Mary revealed that the greatest sorrow to the Sacred Heart is the ingratitude and indifference of those chosen souls called to priesthood and religious life. She also lamented that, “In this supreme moment of need of the Church, those who should speak will fall silent.” Is that not the ugly portrait of our 21st century Catholic Church? Those who should speak and defend the truth are silent and those who despise the truth, like Fr. James Martin and Cardinal Blase Cupich rant and rage with passionate intensity. Where were our bishops when government was using the Wuhan virus as a devastating attack on the Church? How many dioceses enable the attack by their silence? Many Catholics will never return to Mass after months of virtual worship, especially the young. Can’t you hear them arguing with Mom and Dad. "Hey, it isn't essential....The government says so and the bishop agrees...and it's boring... and I don't get anything out of it anyway." Sound familiar, parents? Once you give Caesar the keys to the church, it’s hard to take them back.

We need a passionate outcry against the murder of the innocent and Church discipline of rabid pro-abortion Catholic politicians like Joe Biden, Nancy Pelosi, Andrew Cuomo, Tim Kaine, and others. Words must be followed by action. Bishop Gomez and the USCCB statement describing abortion as the “preeminent” issue is fine, but did the bishops preach that during the presidential campaign? Mostly no! Many sent messages to priests not to preach on politics. Is it politics, however, to warn souls that voting for those who champion sins that call to heaven for vengeance is gravely sinful?
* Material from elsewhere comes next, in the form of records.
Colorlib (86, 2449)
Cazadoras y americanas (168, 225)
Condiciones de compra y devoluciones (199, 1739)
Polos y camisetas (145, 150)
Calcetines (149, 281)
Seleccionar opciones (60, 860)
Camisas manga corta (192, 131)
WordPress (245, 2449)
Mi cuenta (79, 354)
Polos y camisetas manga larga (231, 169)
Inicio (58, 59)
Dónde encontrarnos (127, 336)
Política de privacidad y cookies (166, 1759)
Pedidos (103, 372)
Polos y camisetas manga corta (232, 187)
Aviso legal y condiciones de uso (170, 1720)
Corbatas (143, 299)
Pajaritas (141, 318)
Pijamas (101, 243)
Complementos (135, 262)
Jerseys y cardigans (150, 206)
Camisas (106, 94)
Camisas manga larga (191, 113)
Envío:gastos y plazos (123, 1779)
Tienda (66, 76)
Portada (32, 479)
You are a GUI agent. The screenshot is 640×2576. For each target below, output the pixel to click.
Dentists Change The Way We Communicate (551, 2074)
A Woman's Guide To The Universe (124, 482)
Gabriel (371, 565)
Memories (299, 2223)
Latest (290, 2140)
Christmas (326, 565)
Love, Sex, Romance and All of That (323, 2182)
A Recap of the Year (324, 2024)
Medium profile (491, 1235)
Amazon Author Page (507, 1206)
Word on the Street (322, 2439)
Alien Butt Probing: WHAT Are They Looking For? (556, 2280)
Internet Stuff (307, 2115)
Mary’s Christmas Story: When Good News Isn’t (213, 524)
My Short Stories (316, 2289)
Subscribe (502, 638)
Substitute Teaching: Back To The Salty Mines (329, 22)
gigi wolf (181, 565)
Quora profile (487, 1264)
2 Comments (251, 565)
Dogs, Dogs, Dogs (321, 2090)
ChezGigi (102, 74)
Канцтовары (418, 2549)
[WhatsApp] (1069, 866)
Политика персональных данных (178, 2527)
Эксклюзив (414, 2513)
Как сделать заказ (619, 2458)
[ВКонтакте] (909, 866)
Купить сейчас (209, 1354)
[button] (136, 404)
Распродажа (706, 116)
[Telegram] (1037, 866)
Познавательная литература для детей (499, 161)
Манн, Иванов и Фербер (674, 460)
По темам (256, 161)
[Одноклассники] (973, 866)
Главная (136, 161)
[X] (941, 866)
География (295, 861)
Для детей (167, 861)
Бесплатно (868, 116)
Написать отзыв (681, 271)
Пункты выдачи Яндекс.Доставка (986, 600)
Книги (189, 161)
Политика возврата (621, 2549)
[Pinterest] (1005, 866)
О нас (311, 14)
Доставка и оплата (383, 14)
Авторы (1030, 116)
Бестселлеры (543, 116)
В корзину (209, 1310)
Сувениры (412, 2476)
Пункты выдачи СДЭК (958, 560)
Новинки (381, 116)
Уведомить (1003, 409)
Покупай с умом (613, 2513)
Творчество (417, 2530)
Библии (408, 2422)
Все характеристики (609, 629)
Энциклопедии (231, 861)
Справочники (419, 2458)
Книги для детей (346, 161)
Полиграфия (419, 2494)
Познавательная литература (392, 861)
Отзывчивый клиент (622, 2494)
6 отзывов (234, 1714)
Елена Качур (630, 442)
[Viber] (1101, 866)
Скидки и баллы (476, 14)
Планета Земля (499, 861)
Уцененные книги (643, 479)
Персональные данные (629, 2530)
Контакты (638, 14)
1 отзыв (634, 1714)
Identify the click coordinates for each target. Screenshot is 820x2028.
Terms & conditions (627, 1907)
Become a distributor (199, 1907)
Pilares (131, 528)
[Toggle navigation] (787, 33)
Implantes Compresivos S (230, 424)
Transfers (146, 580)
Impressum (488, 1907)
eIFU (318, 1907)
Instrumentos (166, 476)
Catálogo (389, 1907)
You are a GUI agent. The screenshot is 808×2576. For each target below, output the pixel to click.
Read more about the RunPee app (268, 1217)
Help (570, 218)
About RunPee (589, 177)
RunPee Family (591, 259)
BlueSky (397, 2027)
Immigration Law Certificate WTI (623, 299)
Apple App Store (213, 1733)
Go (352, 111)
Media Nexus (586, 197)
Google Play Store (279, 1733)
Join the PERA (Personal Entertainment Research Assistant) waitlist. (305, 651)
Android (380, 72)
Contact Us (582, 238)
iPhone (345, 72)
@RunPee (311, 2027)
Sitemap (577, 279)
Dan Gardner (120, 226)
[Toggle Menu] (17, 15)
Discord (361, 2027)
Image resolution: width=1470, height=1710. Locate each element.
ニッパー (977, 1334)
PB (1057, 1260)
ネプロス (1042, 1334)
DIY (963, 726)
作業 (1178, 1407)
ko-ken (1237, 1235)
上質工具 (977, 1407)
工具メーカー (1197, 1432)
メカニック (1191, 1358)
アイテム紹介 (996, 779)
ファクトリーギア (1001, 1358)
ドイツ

This isn’t the first time the flock have been threatened by storms and persecution. Heresy and error fill the pages of Church history from its earliest days. Many souls succumb and lose the faith during such upheavals. Is the same thing happening now? It seems like the average pew sitter needs to be a theologian, philosopher, and canon lawyer to unravel all the nonsense spouted by liberal priests, bishops, and even the pope. But then I remember little Therese who was none of those things, but is still a Doctor of the Church. The only thing necessary for us is her little way of love.

St. Augustine said, "Love God and do what you will." St. Therese expressed it more passionately. “In the excess of my delirious joy, I cried out: O Jesus, my Love, ....my vocation, at last I have found it....MY VOCATION IS LOVE.” It’s the vocation all Christians share. Augustine and Therese, however, weren’t talking about modern mush love, but the compulsion to be united to the will of God and reflect His love. Augustine’s sermon on love is a goldmine! If we follow Augustine and Therese’s call to love, not an easy task, we will be able to maneuver the confusing highways and biways of our wicked times without losing our balance or our faith. A priest once said that the wisest and holiest person he ever met was a little old woman with limited education who cleaned office buildings. She obviously gained her wisdom in the school of the saints, the school of self-giving, loving sacrifice.

The great and powerful, like King Richard III and our own treacherous elitists beginning with Joe Biden, often think they are above the moral law. But those “determined to prove a villain” do not generally end well. Many of the architects of the French Revolution lost their own heads to Madame Guillotine. Shakespeare’s Richard dies at the Battle of Bosworth Field after a night of unquiet dreams. His multitude of murder victims visit and accuse him of his foul acts, each one ending, “Despair and die.” And that is the looming danger for all who reject Christ and pledge their fidelity to evil. In love, let us pray for their conversion, that they will repent and live.